Fruits of Your Labor

I wouldn't call myself an artist - I wouldn't be so bold -  but I am and always have been creative. I come from a long line of craftsmen and women, on both sides of my family. In most cases, creativity came out of necessity. Having to sew one's own clothes for school, building and fixing household items, growing and canning one's own food was simply a fact of life for hardworking immigrants in the Midwest. The only time you called an electrician or a plumber was when your skills had reached their limit, and to progress any further would mean risking 1. property damage, or 2. an arm or a leg - literally.
My own creativity is borne less of necessity, and more of that itch, that little voice inside you that sees the price tag at the store, looks at the object, whatever it may be (CD shelves? A floral wrap-around skirt? Mario Batali Artichoke and Mushroom Marinara Sauce?) and says, "I can make that!"
And by the time you've bought raw materials, tools and spent hours and hours making said object, you figure it would have been less expensive to just buy it in the store anyway.

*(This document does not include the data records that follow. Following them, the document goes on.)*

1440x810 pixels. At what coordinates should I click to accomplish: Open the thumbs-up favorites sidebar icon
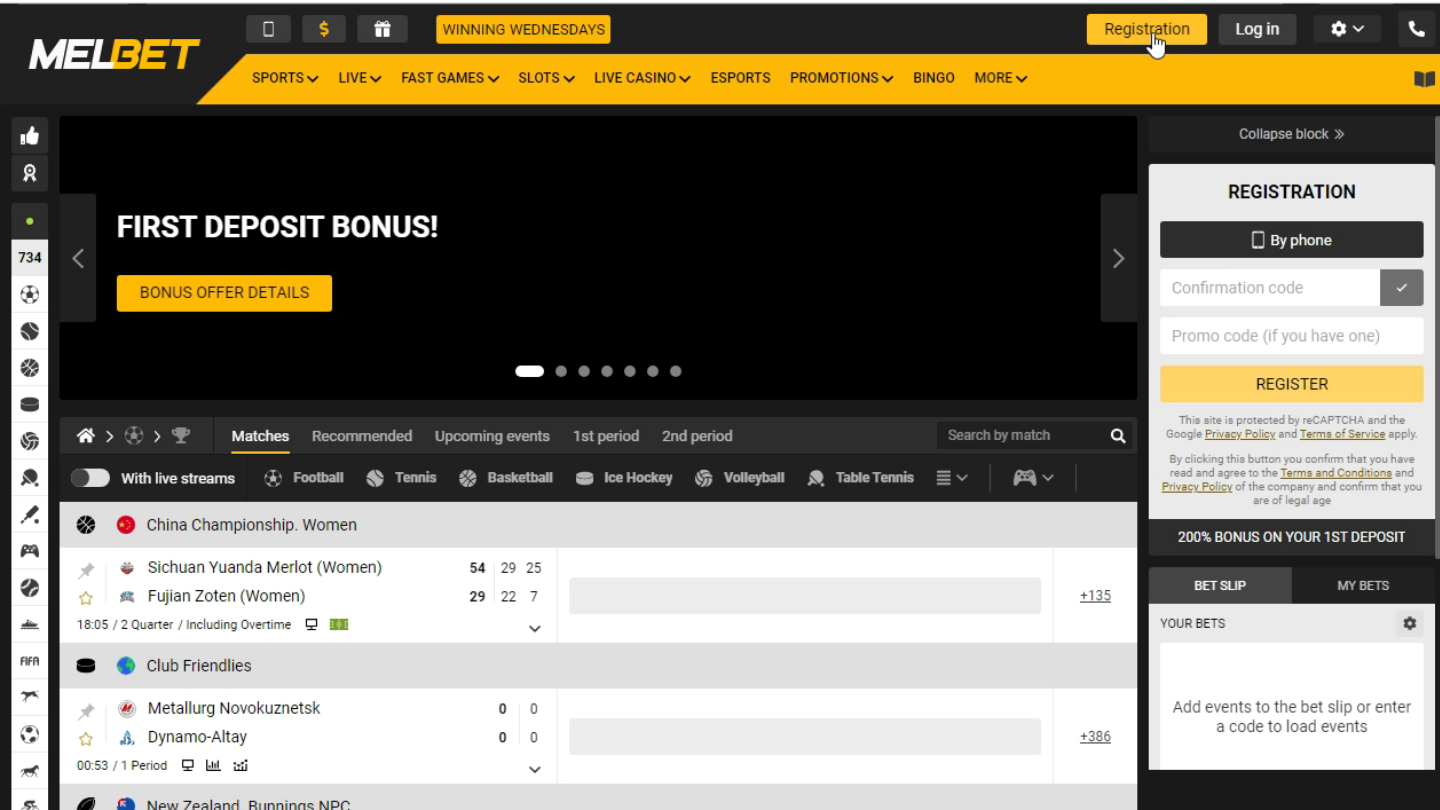pyautogui.click(x=30, y=136)
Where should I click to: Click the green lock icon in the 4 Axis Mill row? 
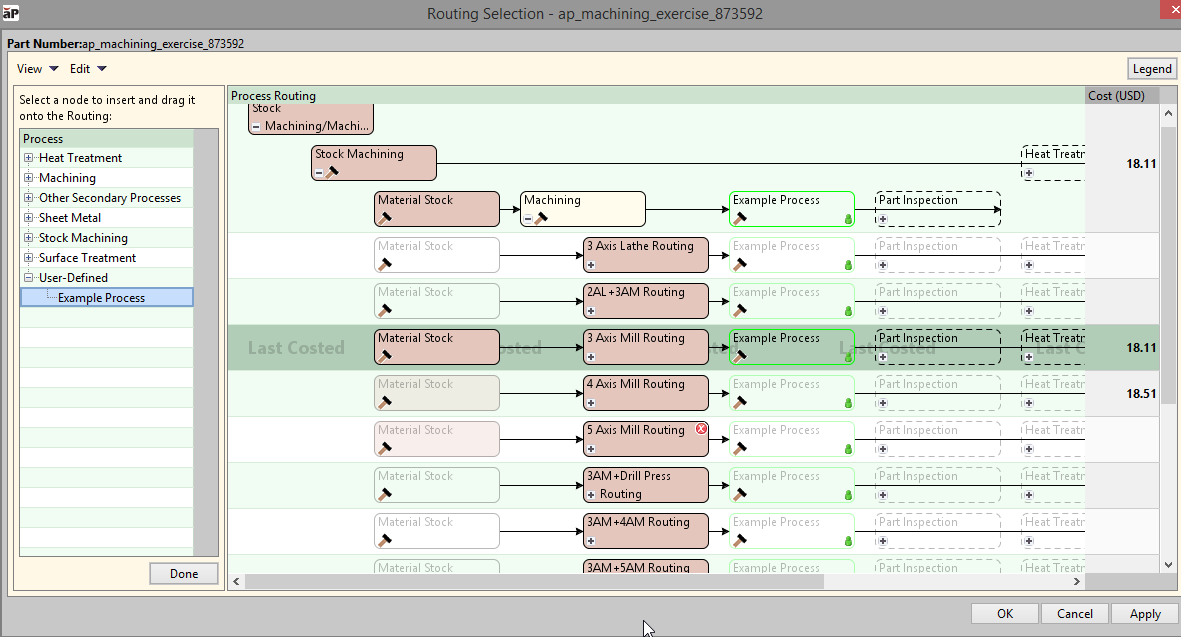(x=848, y=403)
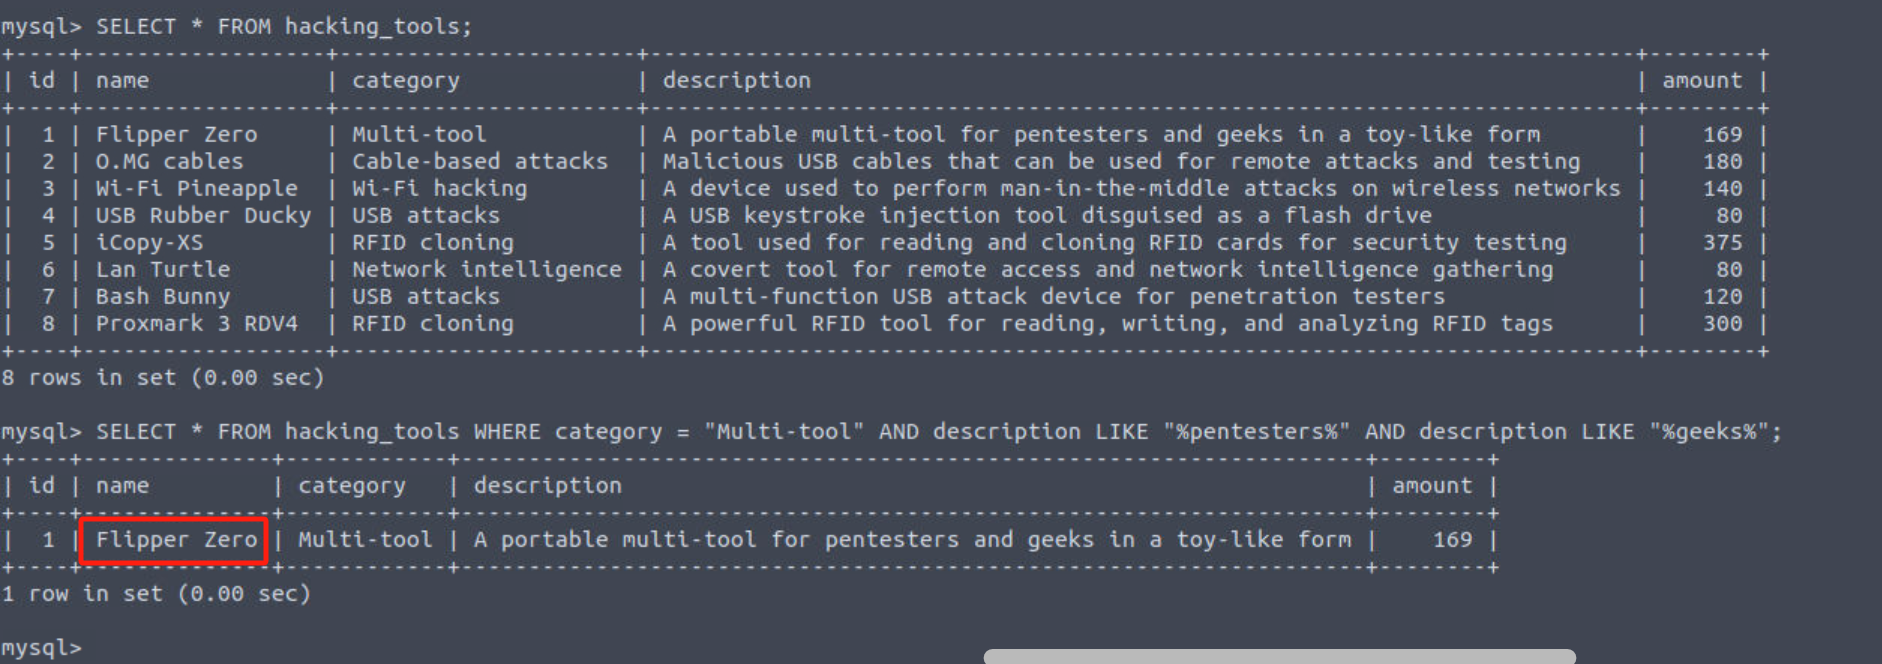Click the Bash Bunny name entry

point(162,297)
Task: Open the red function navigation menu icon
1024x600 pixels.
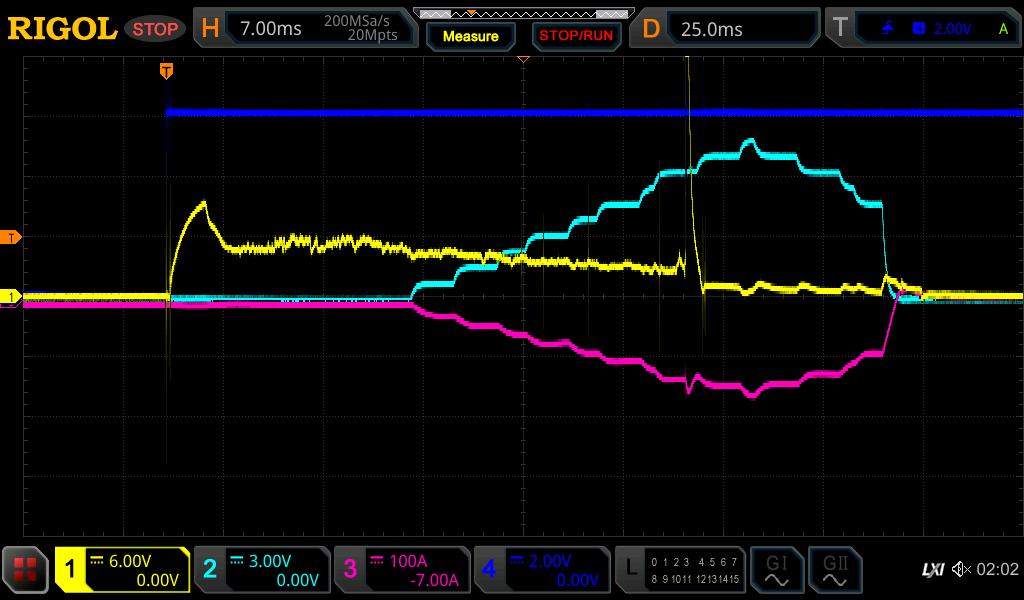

But where's the satisfaction in that?

Through the years, I've learned to build things, cook and sew. And I like to give things that I've made as gifts - baby shower quilts, handbags for birthdays. Most recipients of these lovingly made items realize the time, effort and cost involved in making them, and are grateful. It warms my heart to share something with a friend that has come from my soul. On the rare occasion, I have given a handmade item to someone who doesn't quite know how to respond. It doesn't have a designer label, or a price tag, and it wasn't one of the hand-picked, color-coordinated objects on the gift registry. I shudder at the thought, but I have a feeling a quilt or two bearing my mark have ended up on the curb, destined for the thrift store. At any rate, I hope somebody somewhere is being kept warm on account of me and my sewing machine.
But selling horses is a different story.

Seeing the happiness of Jill, Siofra's new owner, and hearing from Arthur's new owner, Erika, gives me such a wonderful feeling, I can't describe it. It must be something in the way a nurse feels, handing a mom her newborn baby. Maybe not. But all I know is, the pain of letting my horses go was erased by the joy of knowing that they are where they belong.